======== Documento di origine ========

Per le nazioni extraeuropee, lo diciamo sempre sulla base di quanto abbiamo toccato con mano, i risultati più incoraggianti vengono da USA e Giappone che non a caso sono le nazioni dove i consumatori hanno maggior propensione all’acquisto online (addirittura il 72% dei giapponesi lo fa abitualmente).

Amazon ha pubblicato di recente un report con una serie di numeri, notizie e citazioni da alcuni testimonial soddisfatti.

Le iniziative

Dal punto di vista di chi scrive (assisto, da tecnico, le aziende italiane a sbarcare su Amazon da oltre cinque anni) la vetrina del Made in Italy è una marcia in più formidabile per le aziende tricolori che hanno prodotti di eccellenza e una rete di rivenditori — magari capillare e costruita in decenni di lavoro certosino — che non si estende in tutte le nazioni raggiunte da Amazon. In questo caso, infatti, in un sol colpo l’azienda si trova a disporre di un partner per la grande distribuzione che opera in mercati tutti da scoprire. Se poi il produttore dispone già di distributori esclusivi in alcune delle nazioni dove Amazon opera, è facile convogliare a questi gli ordini ricevuti sui rispettivi mercati nazionali, facendo dunque loro un favore netto e aiutandoli a espandere il giro di vendite.

======== Estratti delle righe ========

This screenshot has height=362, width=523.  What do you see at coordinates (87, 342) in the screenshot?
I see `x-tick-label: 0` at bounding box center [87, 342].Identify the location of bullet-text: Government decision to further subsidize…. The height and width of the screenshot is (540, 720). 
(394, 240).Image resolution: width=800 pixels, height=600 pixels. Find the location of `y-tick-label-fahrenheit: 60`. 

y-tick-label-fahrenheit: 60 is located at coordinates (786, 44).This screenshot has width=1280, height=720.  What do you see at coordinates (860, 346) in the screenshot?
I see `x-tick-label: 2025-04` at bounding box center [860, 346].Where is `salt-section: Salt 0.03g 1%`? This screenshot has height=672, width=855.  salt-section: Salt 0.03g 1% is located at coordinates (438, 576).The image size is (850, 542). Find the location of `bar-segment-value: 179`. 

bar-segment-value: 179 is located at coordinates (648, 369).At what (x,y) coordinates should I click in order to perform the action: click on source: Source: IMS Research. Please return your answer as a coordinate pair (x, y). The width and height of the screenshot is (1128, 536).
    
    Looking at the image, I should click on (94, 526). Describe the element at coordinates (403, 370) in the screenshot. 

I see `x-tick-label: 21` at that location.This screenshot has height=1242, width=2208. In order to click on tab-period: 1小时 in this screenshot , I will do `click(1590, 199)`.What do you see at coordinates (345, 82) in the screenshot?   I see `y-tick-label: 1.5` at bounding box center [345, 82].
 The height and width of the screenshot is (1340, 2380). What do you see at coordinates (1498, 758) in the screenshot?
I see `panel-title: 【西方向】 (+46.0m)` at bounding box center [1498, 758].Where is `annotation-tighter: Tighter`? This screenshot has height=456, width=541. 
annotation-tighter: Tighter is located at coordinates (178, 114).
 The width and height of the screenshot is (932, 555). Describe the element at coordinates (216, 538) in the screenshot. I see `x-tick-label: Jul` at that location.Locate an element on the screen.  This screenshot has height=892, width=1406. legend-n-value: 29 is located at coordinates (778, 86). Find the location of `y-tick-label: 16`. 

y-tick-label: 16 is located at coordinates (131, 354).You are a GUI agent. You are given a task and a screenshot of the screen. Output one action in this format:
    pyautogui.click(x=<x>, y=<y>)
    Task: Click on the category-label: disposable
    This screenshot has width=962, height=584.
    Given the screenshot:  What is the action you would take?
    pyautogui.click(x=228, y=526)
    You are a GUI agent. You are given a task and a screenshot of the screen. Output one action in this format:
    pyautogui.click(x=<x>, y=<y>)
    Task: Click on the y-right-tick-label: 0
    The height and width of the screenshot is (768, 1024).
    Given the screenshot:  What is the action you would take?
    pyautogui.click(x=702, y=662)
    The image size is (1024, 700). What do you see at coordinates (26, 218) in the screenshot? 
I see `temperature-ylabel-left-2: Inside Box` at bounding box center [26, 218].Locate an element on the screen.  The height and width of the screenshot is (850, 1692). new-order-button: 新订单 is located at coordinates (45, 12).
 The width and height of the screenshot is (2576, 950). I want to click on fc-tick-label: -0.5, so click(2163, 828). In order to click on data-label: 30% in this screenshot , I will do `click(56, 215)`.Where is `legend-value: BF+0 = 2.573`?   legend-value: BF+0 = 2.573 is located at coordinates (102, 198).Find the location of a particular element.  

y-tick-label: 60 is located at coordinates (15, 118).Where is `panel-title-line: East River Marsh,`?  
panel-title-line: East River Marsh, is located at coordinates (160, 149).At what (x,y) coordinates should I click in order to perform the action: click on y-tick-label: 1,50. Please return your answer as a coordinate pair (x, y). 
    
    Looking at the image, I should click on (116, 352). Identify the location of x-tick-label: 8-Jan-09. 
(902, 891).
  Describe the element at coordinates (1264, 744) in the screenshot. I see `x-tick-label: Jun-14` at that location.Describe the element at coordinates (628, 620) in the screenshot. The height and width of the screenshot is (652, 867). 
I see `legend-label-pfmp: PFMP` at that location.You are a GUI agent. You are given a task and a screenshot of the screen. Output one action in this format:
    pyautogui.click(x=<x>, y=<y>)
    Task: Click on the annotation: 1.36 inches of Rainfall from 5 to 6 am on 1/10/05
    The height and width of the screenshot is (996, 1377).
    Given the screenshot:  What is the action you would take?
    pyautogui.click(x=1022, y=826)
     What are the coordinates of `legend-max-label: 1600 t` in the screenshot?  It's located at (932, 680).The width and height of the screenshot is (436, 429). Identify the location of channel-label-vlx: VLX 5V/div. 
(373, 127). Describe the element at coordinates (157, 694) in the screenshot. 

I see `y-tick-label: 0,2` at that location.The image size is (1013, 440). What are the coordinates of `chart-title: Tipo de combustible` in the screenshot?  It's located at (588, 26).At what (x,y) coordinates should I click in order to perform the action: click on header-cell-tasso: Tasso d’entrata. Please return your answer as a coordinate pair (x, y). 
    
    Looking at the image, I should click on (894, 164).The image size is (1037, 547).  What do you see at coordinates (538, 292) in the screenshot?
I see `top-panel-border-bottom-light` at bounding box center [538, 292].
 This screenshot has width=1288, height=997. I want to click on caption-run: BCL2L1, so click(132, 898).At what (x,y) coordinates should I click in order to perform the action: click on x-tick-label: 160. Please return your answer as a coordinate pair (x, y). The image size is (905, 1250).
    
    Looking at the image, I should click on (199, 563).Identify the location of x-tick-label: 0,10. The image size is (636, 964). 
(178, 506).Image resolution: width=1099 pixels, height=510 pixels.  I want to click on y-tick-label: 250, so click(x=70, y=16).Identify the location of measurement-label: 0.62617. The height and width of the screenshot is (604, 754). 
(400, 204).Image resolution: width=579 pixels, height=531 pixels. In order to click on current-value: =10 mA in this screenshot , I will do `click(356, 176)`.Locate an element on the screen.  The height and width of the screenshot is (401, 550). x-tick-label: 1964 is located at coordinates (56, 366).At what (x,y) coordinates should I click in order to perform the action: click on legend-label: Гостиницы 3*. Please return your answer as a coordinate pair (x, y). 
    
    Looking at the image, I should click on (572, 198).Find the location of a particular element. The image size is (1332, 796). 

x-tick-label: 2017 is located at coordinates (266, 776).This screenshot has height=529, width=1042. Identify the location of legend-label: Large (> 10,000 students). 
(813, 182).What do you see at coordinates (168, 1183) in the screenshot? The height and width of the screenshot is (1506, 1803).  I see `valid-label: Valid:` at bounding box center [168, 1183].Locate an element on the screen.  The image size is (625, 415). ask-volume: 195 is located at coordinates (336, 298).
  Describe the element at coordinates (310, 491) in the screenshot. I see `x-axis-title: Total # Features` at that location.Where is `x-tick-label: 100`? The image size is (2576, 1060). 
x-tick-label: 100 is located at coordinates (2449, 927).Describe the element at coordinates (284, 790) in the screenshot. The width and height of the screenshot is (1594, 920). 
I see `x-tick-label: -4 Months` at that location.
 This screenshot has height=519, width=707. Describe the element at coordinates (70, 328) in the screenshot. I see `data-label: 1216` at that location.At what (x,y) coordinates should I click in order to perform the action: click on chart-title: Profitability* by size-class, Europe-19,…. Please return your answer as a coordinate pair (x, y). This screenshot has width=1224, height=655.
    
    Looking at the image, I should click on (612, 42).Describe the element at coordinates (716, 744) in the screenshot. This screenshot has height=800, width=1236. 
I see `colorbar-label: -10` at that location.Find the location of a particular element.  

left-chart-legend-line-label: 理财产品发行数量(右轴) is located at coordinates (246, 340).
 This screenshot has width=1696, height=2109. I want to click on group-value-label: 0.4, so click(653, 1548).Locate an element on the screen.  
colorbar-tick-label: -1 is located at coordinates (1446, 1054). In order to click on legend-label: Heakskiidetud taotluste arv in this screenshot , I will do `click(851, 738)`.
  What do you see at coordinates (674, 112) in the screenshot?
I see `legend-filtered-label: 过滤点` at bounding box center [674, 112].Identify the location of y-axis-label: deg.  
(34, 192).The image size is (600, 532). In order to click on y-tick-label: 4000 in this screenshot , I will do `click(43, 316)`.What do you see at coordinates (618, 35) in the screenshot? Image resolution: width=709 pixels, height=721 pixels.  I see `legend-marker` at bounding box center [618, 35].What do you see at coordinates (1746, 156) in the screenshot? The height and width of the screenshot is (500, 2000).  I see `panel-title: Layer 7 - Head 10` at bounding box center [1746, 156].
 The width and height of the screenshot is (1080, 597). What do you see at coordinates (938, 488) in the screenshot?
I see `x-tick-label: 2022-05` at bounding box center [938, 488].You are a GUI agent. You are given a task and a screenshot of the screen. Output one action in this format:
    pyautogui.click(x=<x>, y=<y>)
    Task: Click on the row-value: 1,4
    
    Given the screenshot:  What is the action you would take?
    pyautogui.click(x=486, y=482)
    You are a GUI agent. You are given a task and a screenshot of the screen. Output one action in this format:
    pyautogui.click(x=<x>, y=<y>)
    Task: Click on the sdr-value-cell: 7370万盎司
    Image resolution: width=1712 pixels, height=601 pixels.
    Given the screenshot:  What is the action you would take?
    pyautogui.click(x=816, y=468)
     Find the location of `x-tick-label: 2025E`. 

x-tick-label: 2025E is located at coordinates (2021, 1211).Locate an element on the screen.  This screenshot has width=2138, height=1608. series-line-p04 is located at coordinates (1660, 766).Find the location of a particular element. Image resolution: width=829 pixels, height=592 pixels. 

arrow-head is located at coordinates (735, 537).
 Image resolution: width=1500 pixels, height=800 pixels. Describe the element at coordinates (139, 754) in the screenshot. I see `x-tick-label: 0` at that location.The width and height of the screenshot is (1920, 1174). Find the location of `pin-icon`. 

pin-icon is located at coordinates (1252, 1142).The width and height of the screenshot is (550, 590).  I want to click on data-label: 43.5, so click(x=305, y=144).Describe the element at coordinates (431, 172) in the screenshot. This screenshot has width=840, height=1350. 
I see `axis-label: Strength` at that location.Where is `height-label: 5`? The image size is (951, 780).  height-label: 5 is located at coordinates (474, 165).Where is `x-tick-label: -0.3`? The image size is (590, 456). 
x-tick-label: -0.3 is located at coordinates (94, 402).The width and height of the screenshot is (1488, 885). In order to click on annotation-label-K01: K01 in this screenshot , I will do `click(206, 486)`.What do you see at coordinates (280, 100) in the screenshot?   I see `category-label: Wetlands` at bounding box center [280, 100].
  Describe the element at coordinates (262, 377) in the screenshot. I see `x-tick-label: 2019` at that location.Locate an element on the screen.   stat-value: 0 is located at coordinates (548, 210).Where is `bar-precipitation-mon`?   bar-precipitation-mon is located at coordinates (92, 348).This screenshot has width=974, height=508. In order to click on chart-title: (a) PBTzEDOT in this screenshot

========

(Compiti da svolgere)
A – Secondo il testo su Amazon e il Made in Italy, quale percentuale di giapponesi acquista abitualmente online?
B – Trascrivi dal testo su Amazon e il Made in Italy il passo che inizia con le parole "Dal punto di" e si chiude dopo "giro di vendite.".
C – Prosegui il testo su Amazon e il Made in Italy a partire dal punto in cui si interrompe.
Le righe provengono da una fonte diversa rispetto al testo.

(Soluzioni dei compiti)
A – Il 72%.

B –
Dal punto di vista di chi scrive (assisto, da tecnico, le aziende italiane a sbarcare su Amazon da oltre cinque anni) la vetrina del Made in Italy è una marcia in più formidabile per le aziende tricolori che hanno prodotti di eccellenza e una rete di rivenditori — magari capillare e costruita in decenni di lavoro certosino — che non si estende in tutte le nazioni raggiunte da Amazon. In questo caso, infatti, in un sol colpo l’azienda si trova a disporre di un partner per la grande distribuzione che opera in mercati tutti da scoprire. Se poi il produttore dispone già di distributori esclusivi in alcune delle nazioni dove Amazon opera, è facile convogliare a questi gli ordini ricevuti sui rispettivi mercati nazionali, facendo dunque loro un favore netto e aiutandoli a espandere il giro di vendite.

C –
Che la vetrina del Made in Italy funzioni bene è anche testimoniato dal fatto che la Agenzia per la promozione all’estero e l’internazionalizzazione delle imprese italiane, parte del nostro Istituto per il Commercio con l’Estero (ICE) nel giugno scorso ha co-finanziato le campagne di advertising sugli Amazon stranieri. Chi volesse partecipare alle probabili future edizioni della medesima iniziativa può chiedere di venire avvisato compilando questo modulo predisposto dall’Agenzia).

Ma non è tutto rose e fiori

Tutto rose e fiori, dunque? Naturalmente no, ogni successo è sempre frutto di lavoro, ingegno e qualche compromesso e quasi mai istantaneo.

Alcune aziende produttrici non sono attrezzate per gestire direttamente la logistica, cioè per spedire merce in piccole quantità ai consumatori, e questo può essere un grosso problema. Amazon si offre di lavorare anche come corriere a prezzi contenuti (è l’iniziativa Amazon Shipping) ma questo può non bastare se in azienda non c’è nessuno che può preparare tanti piccoli pacchi. È cresciuto allora negli ultimi mesi un sottobosco di aziende terze, selezionate e certificate da Amazon stessa tra quelle che già offrono servizi del genere ai venditori di maggior successo (è il programma SPN, Selling Partners Network), che ricevono ingenti scorte dal produttore e le smistano. Il sottoscritto ha, ma è solo un esempio, avuto modo di conoscere il titolare di una giovane azienda polacca che col suo personale e i suoi magazzini serve sia la Polonia che il ricco mercato tedesco.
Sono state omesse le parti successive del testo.